::: Source data :::

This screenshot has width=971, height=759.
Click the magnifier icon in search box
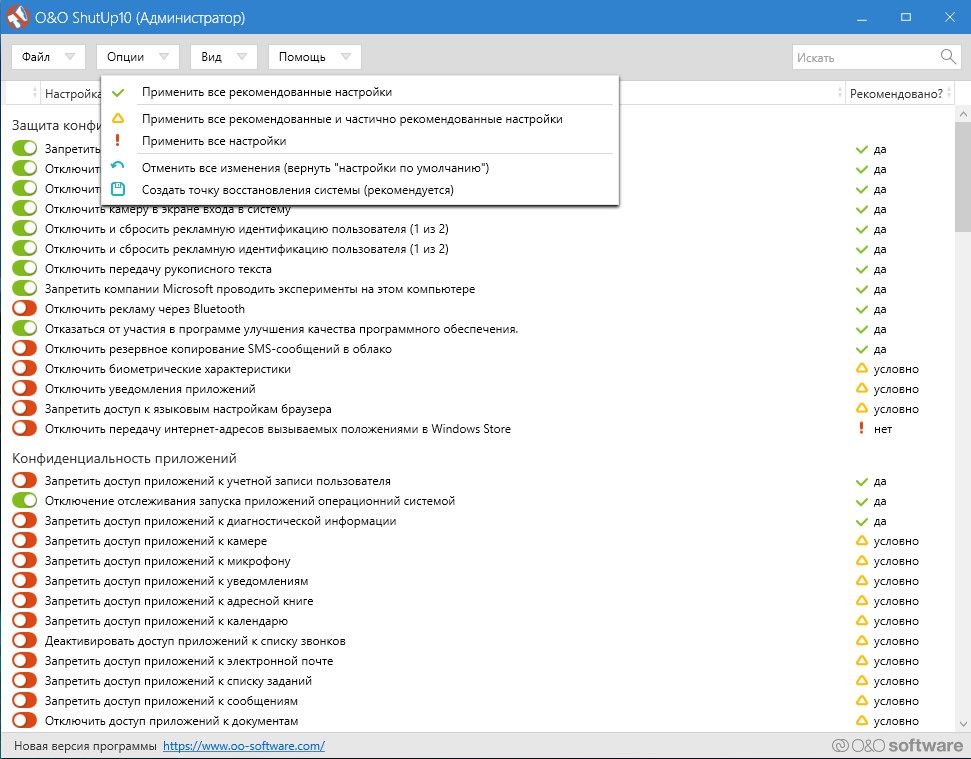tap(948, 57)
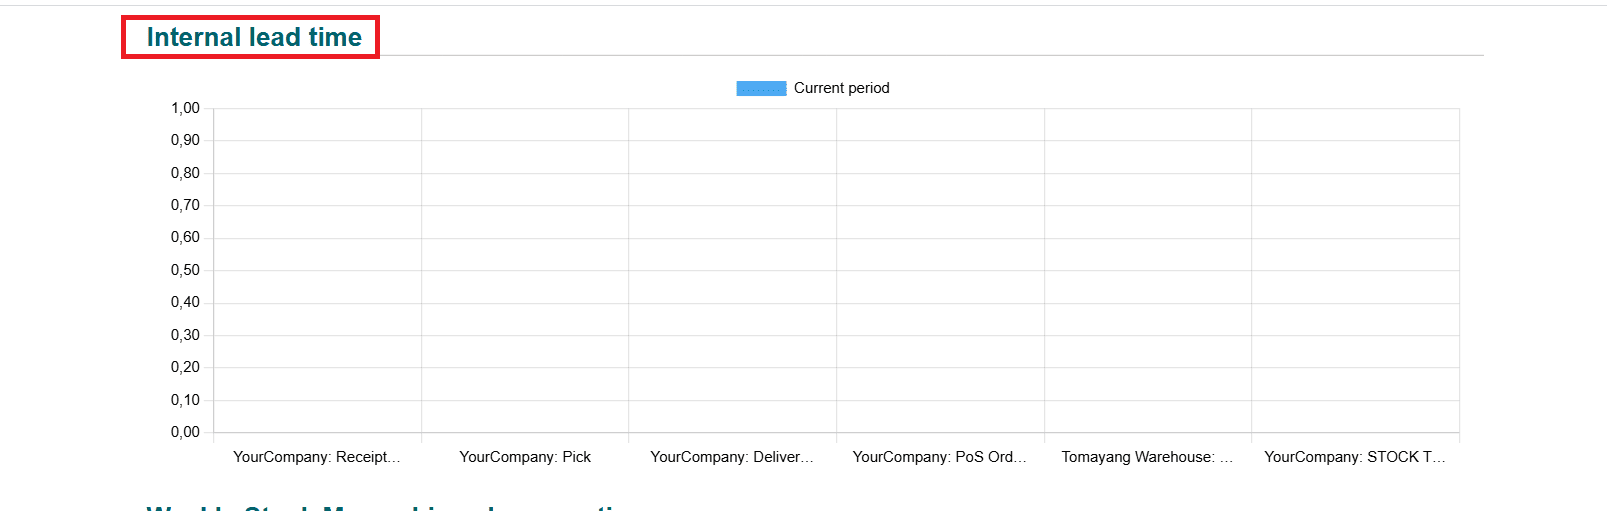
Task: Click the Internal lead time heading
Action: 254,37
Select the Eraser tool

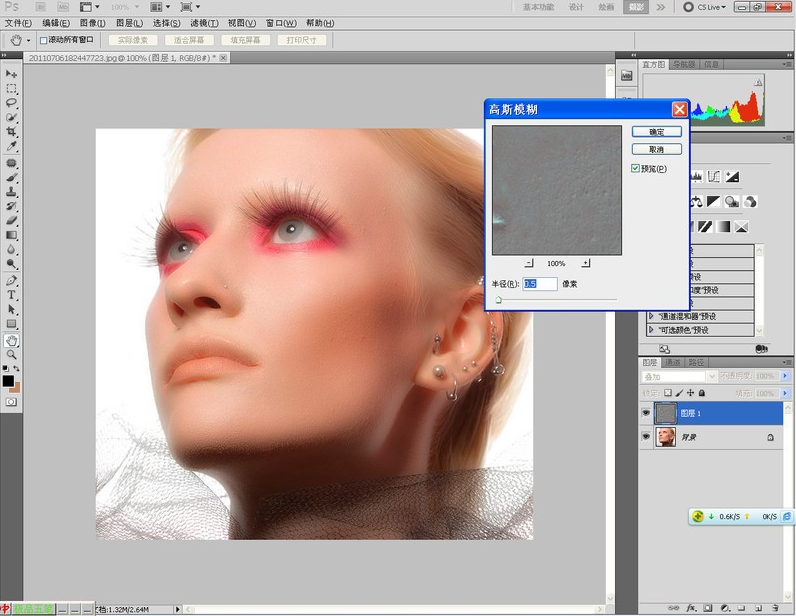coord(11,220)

:::

▶ [Work instructions]: Would you print all the entries again exactly, minus any pictures?

▶ [Result]:
This screenshot has width=971, height=759.
Click the magnifier icon in search box
tap(948, 57)
Task: Click the Internal lead time heading
Action: 254,37
Select the Eraser tool

coord(11,220)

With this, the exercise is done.